The bill was cosponsored by Rep. Earl Blumenauer (D-OR). The bill has been referred to the House Ways and Means Committee, of which Rep. Gerlach is a member.
The NTEA says this legislation would provide sales, infrastructure, and efficiency benefits.
The 12% federal excise tax (FET) is currently levied on the retail sale of some heavy truck and truck bodies, trailers and semitrailer bodies and chassis and truck tractors. The revenues collected from this excise tax are dedicated to the highway trust fund. The highway trust fund is dedicated to the construction and maintenance of federal highways and bridges. The primary revenue source for this fund is the fuel taxes.
“A 12% retail sales tax serves as a disincentive to sales,” the NTEA says. “As the economy and industry begin to recover, eliminating this disincentive will serve to strengthen the industry.
“Since the FET is levied on truck sales and the collected revenue is dedicated to highway funding, it is basically a user fee. As a user fee, the FET is flawed. It does not equitably tax the users of the highways. The fuel tax more closely approximates user equity. The heavier the vehicle and the more distance it travels the more fuel it typically uses. The more fuel the truck uses, the more it pays into the highway trust fund.
“The highway trust fund is shrinking. The FET serves as a very unstable source of revenue. FET revenues are completely driven by sales. When truck sales drop, the FET revenue being deposited to help pay for highway construction and maintenance drops in a corresponding manner. Fuel tax revenues are much more resistant to economic ups and downs. The fuel tax provides a significantly more stable source of revenue for federal budgeters.

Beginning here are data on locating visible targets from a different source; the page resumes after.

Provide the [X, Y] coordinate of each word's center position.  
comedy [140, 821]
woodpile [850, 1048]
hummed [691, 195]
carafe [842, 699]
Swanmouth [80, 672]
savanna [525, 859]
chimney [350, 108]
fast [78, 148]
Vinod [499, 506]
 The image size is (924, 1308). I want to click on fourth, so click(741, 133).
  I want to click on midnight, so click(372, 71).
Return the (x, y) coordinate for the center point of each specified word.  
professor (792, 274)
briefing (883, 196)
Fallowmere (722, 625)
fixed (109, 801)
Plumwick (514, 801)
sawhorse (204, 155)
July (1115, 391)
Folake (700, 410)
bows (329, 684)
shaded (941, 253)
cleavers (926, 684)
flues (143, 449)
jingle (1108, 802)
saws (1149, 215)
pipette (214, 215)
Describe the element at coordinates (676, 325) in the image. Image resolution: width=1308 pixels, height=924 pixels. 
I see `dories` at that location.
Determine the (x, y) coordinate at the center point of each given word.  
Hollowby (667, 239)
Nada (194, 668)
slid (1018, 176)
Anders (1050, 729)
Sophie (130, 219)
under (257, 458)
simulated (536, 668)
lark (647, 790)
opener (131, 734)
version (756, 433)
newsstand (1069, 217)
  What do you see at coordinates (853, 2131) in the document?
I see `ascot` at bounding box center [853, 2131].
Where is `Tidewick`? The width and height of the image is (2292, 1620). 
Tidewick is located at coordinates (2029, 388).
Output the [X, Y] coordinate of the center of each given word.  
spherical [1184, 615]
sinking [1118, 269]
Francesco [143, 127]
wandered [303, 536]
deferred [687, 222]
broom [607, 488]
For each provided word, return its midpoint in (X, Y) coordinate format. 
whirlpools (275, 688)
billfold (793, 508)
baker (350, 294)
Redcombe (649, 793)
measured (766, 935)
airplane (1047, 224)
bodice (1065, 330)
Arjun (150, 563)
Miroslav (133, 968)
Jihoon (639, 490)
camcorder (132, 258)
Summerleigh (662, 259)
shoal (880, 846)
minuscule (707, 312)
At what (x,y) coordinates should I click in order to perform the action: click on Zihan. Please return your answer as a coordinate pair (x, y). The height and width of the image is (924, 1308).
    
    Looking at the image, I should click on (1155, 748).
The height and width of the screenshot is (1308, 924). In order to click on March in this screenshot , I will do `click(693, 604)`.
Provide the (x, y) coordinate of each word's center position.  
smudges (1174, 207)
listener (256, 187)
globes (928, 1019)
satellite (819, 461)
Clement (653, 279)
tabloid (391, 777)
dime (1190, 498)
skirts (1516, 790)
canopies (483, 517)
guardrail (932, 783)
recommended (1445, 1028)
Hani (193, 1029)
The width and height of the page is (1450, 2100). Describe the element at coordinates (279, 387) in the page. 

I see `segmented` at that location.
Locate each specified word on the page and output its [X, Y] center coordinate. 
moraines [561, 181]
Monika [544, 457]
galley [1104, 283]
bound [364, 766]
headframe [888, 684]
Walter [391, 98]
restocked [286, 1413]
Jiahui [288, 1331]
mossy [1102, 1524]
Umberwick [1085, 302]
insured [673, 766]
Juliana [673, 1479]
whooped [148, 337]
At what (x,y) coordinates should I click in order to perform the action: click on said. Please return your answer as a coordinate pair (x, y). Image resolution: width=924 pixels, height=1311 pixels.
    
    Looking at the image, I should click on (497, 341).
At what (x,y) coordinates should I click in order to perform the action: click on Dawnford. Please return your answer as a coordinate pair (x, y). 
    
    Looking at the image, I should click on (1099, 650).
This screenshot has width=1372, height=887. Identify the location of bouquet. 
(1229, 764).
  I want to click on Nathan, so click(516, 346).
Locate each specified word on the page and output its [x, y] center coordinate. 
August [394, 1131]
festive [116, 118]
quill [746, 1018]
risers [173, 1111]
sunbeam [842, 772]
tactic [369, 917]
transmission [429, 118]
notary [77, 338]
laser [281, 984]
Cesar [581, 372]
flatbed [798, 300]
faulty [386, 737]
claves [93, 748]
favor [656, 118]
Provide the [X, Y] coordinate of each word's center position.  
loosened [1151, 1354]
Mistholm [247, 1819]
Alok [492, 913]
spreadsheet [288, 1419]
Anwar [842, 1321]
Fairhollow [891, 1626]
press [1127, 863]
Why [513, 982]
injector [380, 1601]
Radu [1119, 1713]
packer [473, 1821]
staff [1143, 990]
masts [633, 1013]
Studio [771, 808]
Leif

“The FET has always been a very complex tax for truck sellers to apply. Truck equipment distributors and dealers have consistently been faced with situations where the taxability of a truck, truck body or equipment was unclear. Eliminating this tax and shifting it to the existing diesel tax will improve the sales process for many companies.”
In order to help work truck industry companies gain a better understanding of FET and how it is applied, the NTEA released the Federal Excise Tax Guide for the Work Truck Industry in 2011. This is the first and only publication that takes a comprehensive look at the 12% tax that applies to work trucks, tractors and trailers. Sections include information on the "Suitable for Use" standard; the Six-Month Rule; the 75% Rule; tax-free sales; and more.